Observation data (J2000.0 epoch)
- Constellation: Pisces
- Right ascension: 23^{h} 58^{m} 18.91^{s}
- Declination: −00° 09′ 19.10″
- Redshift: 0.402520
- Heliocentric radial velocity: 120,672 ± 5 km/s
- Distance: 5,810.2 ± 406.7 Mly (1,781.43 ± 124.70 Mpc)
- Apparent magnitude (B): 20.88

Characteristics
- Type: Type 2 quasar

Other designations
- SDSS J235818.87−000919.5, QSO J2358−0009, [VV2006c] J235818.9−000919, LEDA 3420293

= SDSS J2358−0009 =

Type 2 quasar in the constellation Pisces

SDSS J2358−0009 also known as SDSS J2358−00, is a Type 2 quasar located in the constellation of Pisces. The redshift of the object is (z) 0.402 and it was first discovered by astronomers in November 2006 from the Sloan Digital Sky Survey (SDSS).

== Description ==
SDSS J2358−0009 is a Type 2 quasar with an estimated doubly ionized oxygen [O III] emission line luminosity of 9.96 L_{ʘ} based on observations made by the Chandra X-ray Observatory. The host galaxy of the quasar imaged by the Hubble Space Telescope (HST) is interacting with a companion star-forming galaxy located at a projected distance of 29 kiloparsecs, with the presence of tidal tails and shell-like structures east of the host's nucleus. The tidal tail of the companion is linking with another companion at an unknown redshift.
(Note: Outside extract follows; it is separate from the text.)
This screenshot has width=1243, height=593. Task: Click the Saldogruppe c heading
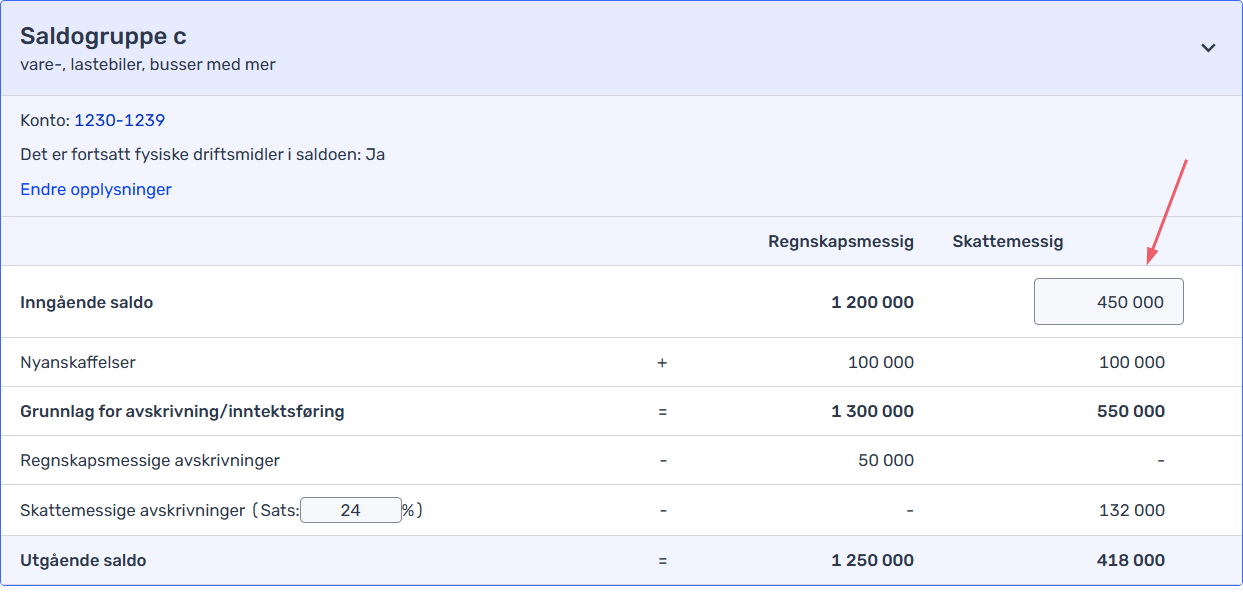[x=103, y=37]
There is an elongated knot feature located 30 kiloparsecs east from the host, with a knotty internal substructure and mainly being dominated by continuum radio emission. A tidal bridge with a surface brightness of 22.7 magnitude is linking between the host and the companion.

A study found the quasar is compton-thick based on its [O III] luminosity ratio. An extended emission-line region (EELR) is present with the extended ionized nebula being photoionized by the quasar. The nebula has a maximum size of 64 kiloparsecs, while the EELR luminosity is 5.1 ± 0.1 × 10^{41} erg s^{−1}. There are also detections of ionized outflows from the quasar with the [O III] lines displaying a full width at half maximum of 440 ± 50. The [O III] lines have no profile asymmetries, with the lines having an [O III] flux of 75 ± 6 × 10^{16} erg^{−1} s^{−2}. The velocity shift relative to the [O III] narrow core component is 10 ± 40 kilometers per second. Young stellar populations have also been detected inside the quasar, contributing between 88% and 95% of the flux, with the population age estimated to be 0.04-0.05 billion years.